Task data:
□ □ □ □ □

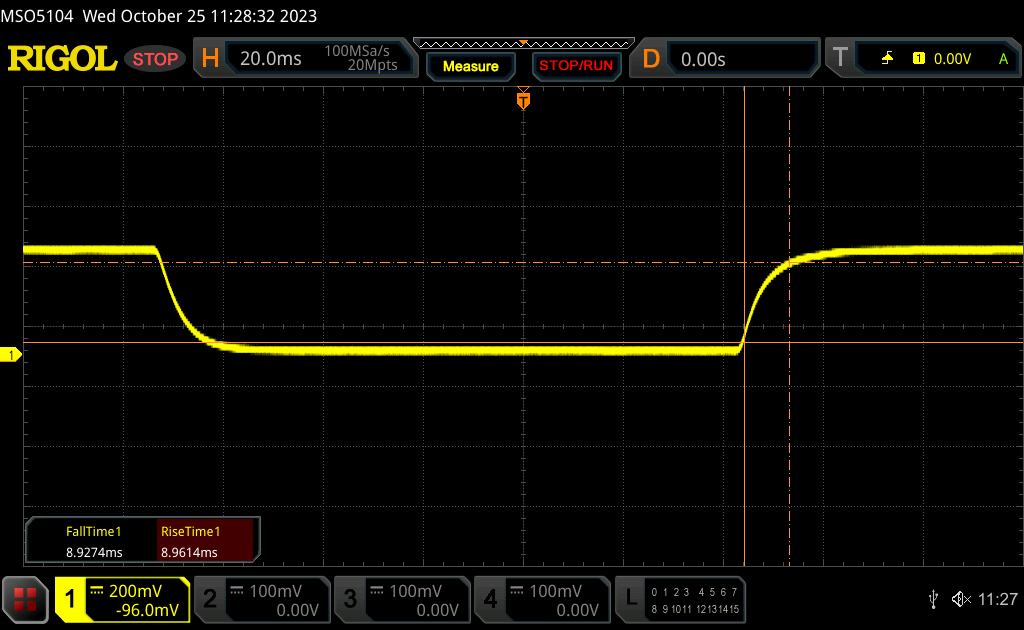This screenshot has height=630, width=1024.
Task: Turn on channel 4 tile
Action: pos(540,600)
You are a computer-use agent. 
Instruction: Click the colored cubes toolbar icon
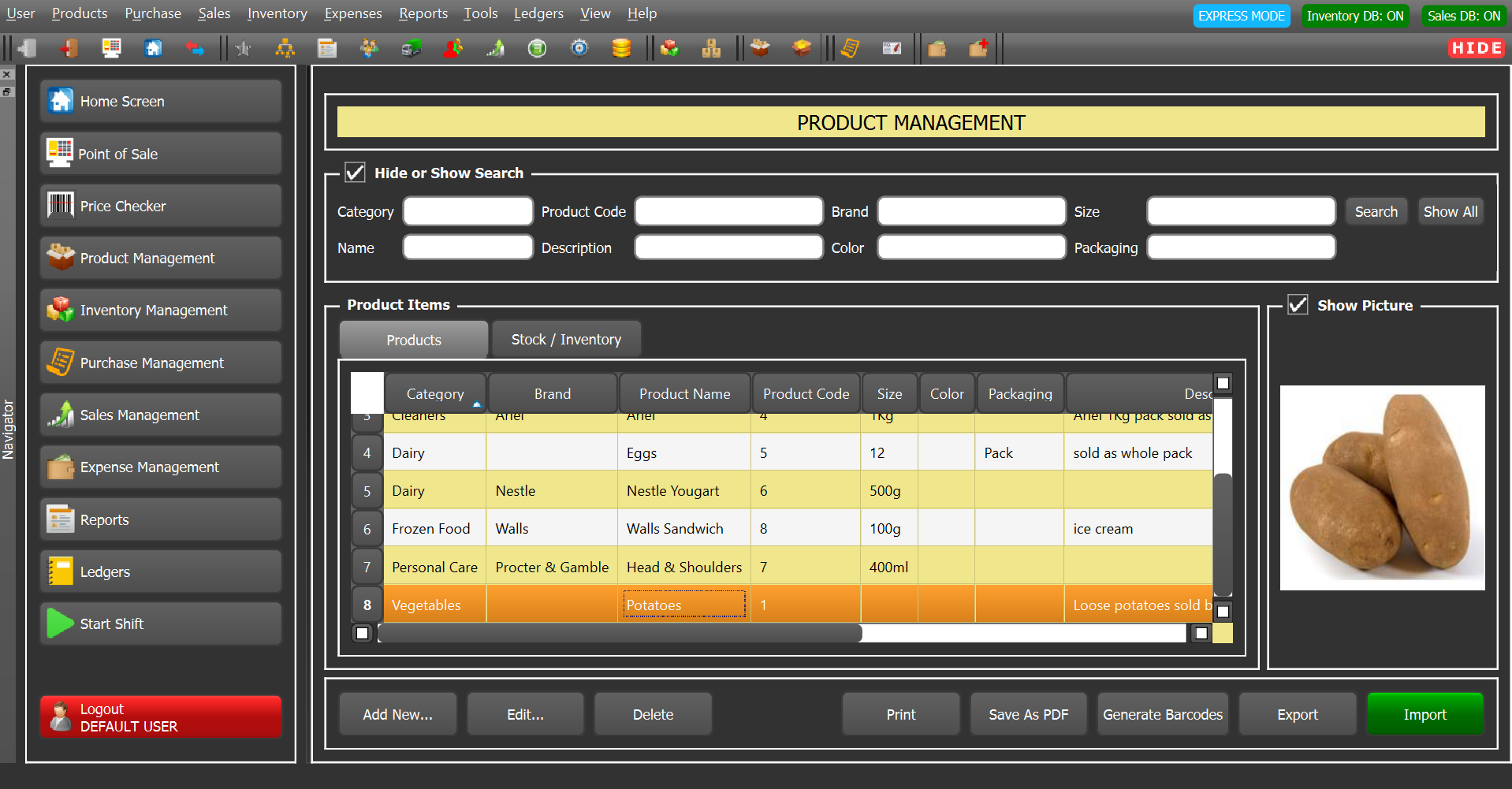tap(669, 49)
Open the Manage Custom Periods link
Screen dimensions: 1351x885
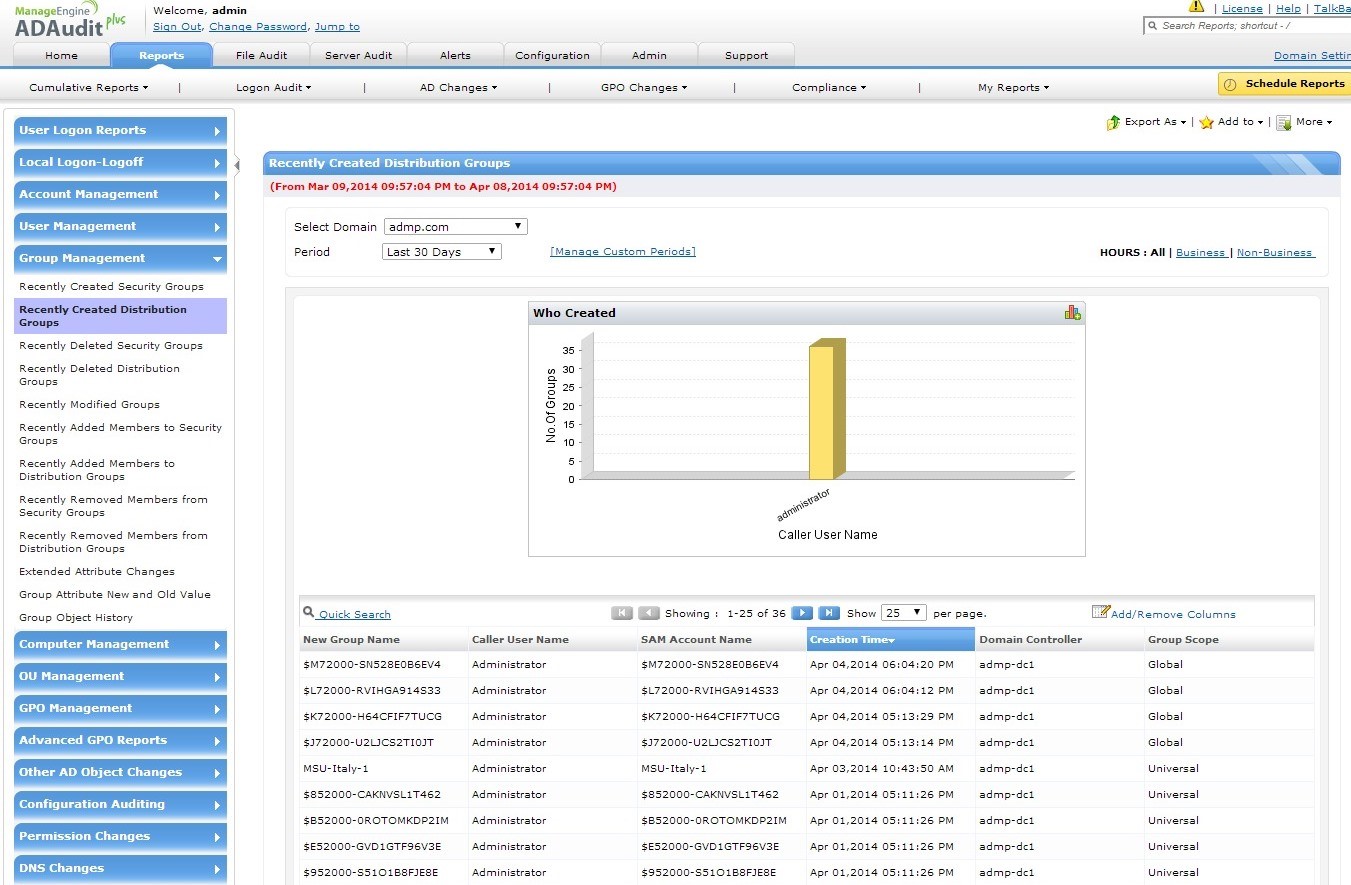[622, 252]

□ □ □ □ □

What this task involves:
With the pictures omitted, copy exactly the lines from the line that contains "You are a computer-use agent." through the end of the material.

Exercise solution:
You are a computer-use agent. 
Instruction: Click the colored cubes toolbar icon
tap(669, 49)
Open the Manage Custom Periods link
Screen dimensions: 1351x885
[622, 252]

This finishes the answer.